The Three Most Common Types of Dementia and Their Differences

For anyone who is responsible for the care of someone suffering from dementia it is important to know about the different types of dementia, and what particular form of the disease he or she is dealing with. Whether a healthcare professional or a family member, the more that is known about the disease the better the demands of the patient’s care can be handled.

Each of the following three types of dementia have different causes and can affect the patient differently. All have common symptoms and the only way to determine the type of dementia in a patient is through a thorough examination by an expert.

The three most common types of dementia are:

1. Alzheimer’s Disease
2. Vascular Dementia
3. Dementia with Lewy Bodies

Let’s take a look at each of the types of dementia in a bit more detail:

Alzheimer’s Disease

This most common form of dementia is not curable and is irreversible. It first affects memory and progresses to destroying the patient’s other cognitive skills like the ability to reason, speak, move, and eat.

Exercise objective:
According to the dementia article above, what does Alzheimer's disease affect first?

Available data:
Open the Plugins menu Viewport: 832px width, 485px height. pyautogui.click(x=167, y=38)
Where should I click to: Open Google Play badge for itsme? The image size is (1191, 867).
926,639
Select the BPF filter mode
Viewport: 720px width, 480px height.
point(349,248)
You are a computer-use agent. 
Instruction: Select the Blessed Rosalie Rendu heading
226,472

--

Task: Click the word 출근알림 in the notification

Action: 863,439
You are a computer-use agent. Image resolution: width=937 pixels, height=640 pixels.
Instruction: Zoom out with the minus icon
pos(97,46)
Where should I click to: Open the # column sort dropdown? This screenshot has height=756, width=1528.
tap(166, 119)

Result for this exercise:
Memory.